Malon Edwards‘s “Shadow Man, Sack Man, Half Dark, Half Light” is set in Little Haiti in Chicago where the unnamed protagonist—a young girl with a clockwork heart—is saving Bobby Brightsmith from a monster. But as she takes him to safety, she finds a dark stranger outside, who exudes malevolence. The story starts out at a run and keeps at it, where surprising twists of emotion and horror await. The Haitian background and mythology only adds to a fascinating tale.
“Trees Struck by Lightning Burning from the Inside Out,” by Emily Lundgren is about an intriguing alternate fantasy in which werewolves are real and are a semi-tolerated part of society—within certain parameters. Arlo is a werewolf hunter, going after them because they killed his parents. He’s part of a group that finds a pack of them, but one escapes, so they go out for a late night snack, and see a werewolf couple in the restaurant. The story is all about Arlo and how his past defines him. I really liked the world, and the revelations of Arlo’s past, but once revealed, the story just stops. I think in many ways this situation is best served as a much longer work—the result is some very good work that just presents a situation without examining it.

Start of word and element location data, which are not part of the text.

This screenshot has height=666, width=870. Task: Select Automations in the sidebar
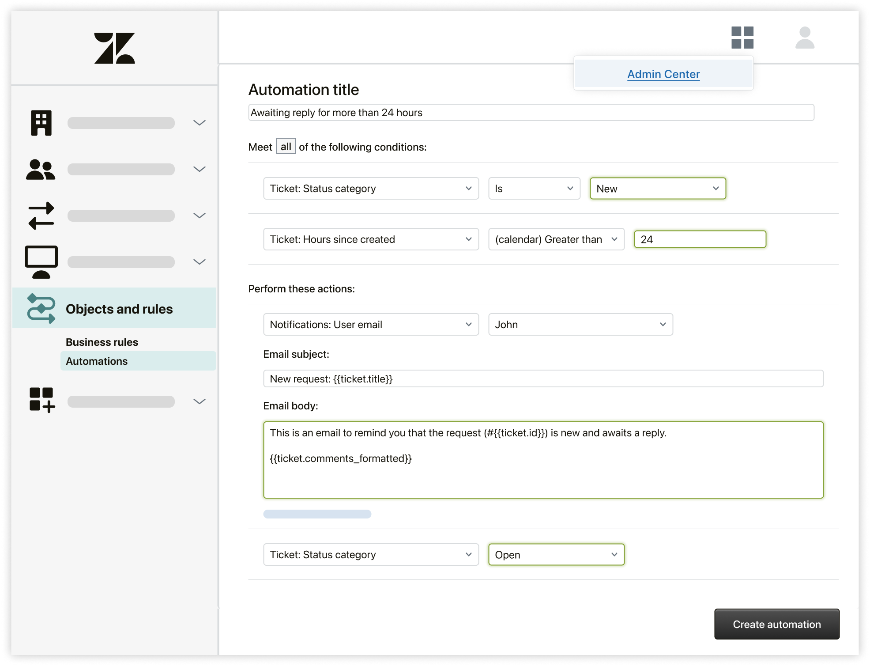coord(97,361)
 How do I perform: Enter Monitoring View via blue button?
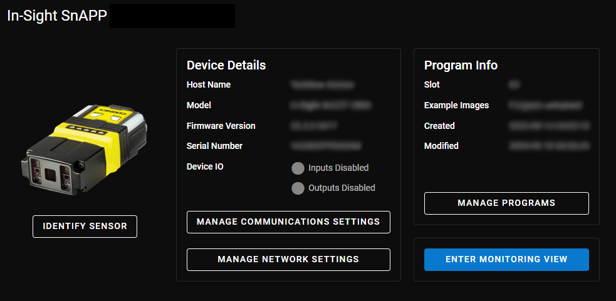coord(506,260)
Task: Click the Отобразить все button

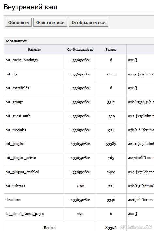Action: point(88,23)
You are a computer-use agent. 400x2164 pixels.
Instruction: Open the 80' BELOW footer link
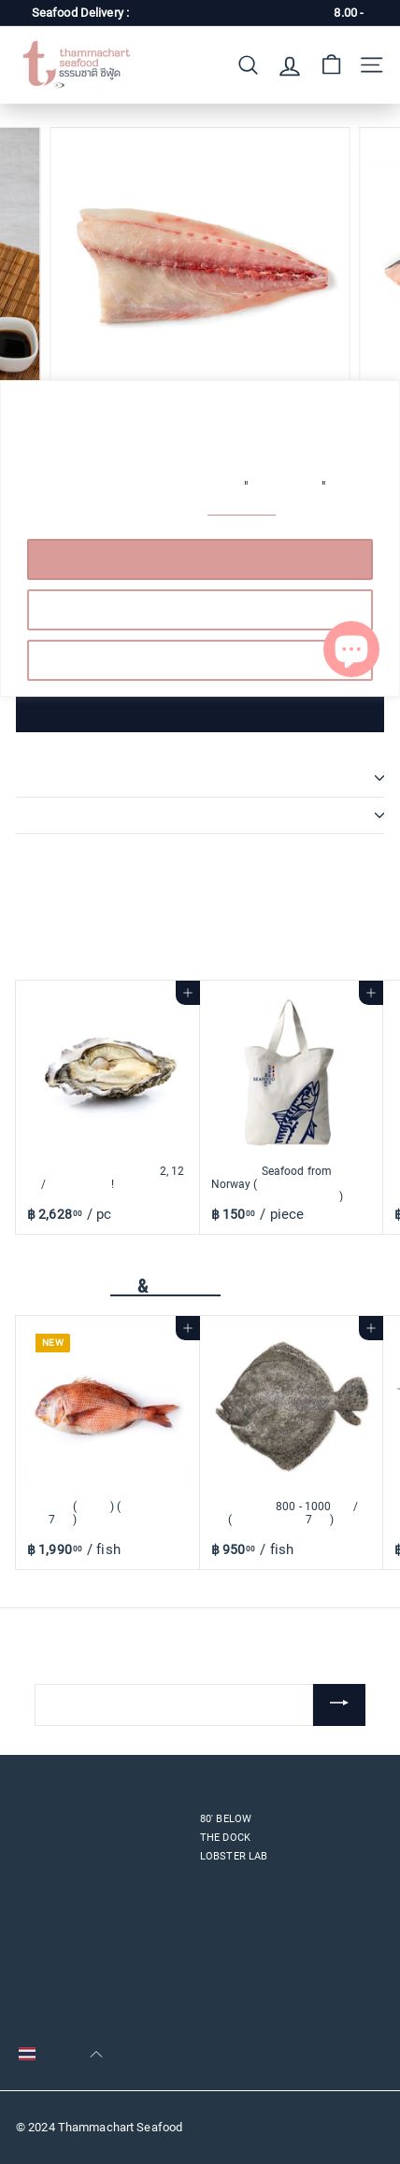225,1818
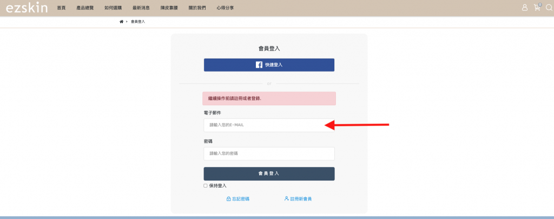
Task: Click the Facebook quick login button
Action: tap(269, 65)
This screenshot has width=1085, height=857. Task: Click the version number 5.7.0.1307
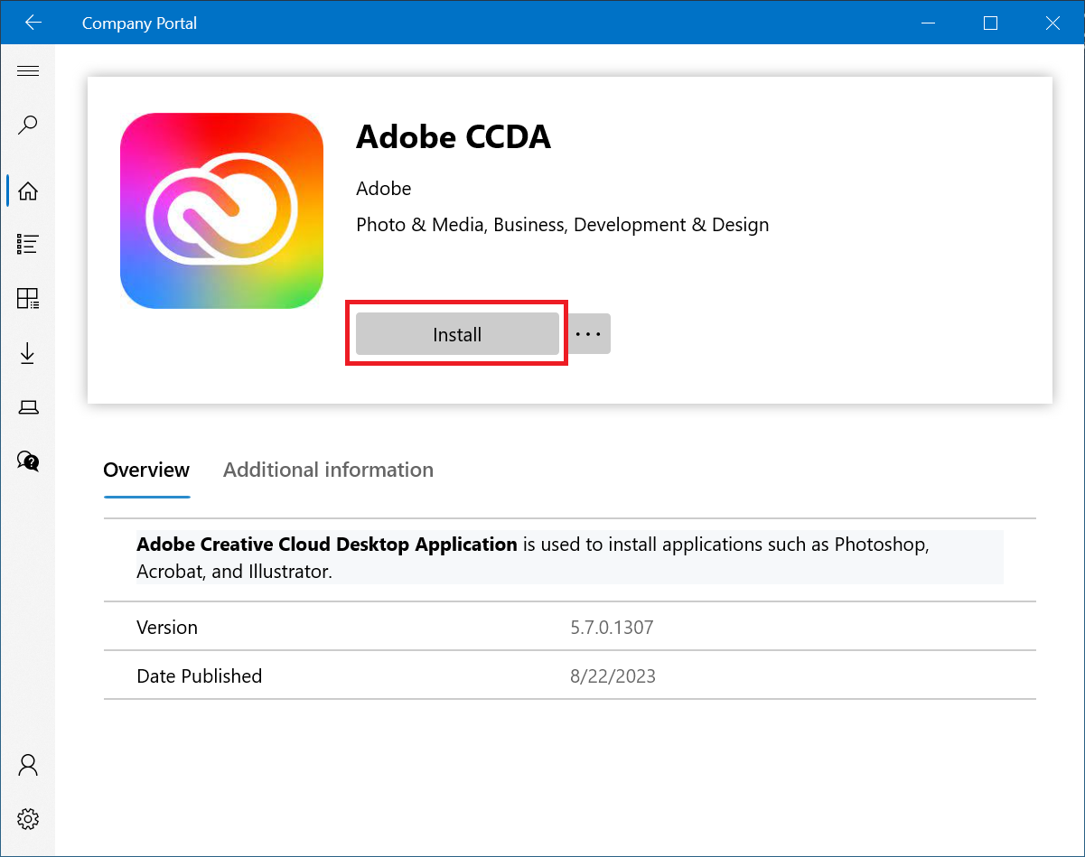[612, 627]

Mary Robinette Kowal contributes “Your Mama’s Adventures in Parenting” which is an odd juxtaposition of the fantastic and the mundane. Told in the second person, it recounts several different vignettes of your mama doing various deeds, much like a child’s dreams of glory. Each section of fantasy is followed by a quick image of a mundane mother going about her life. While the pattern is clear, I don’t see what is trying to be accomplished here. It reads much like “The Secret Life of Walter Mitty” except that the adventures are told second hand and lack any real emotional coherence.
Overall, I found this issue better than the earlier one, with a couple of stories that show lots of promise.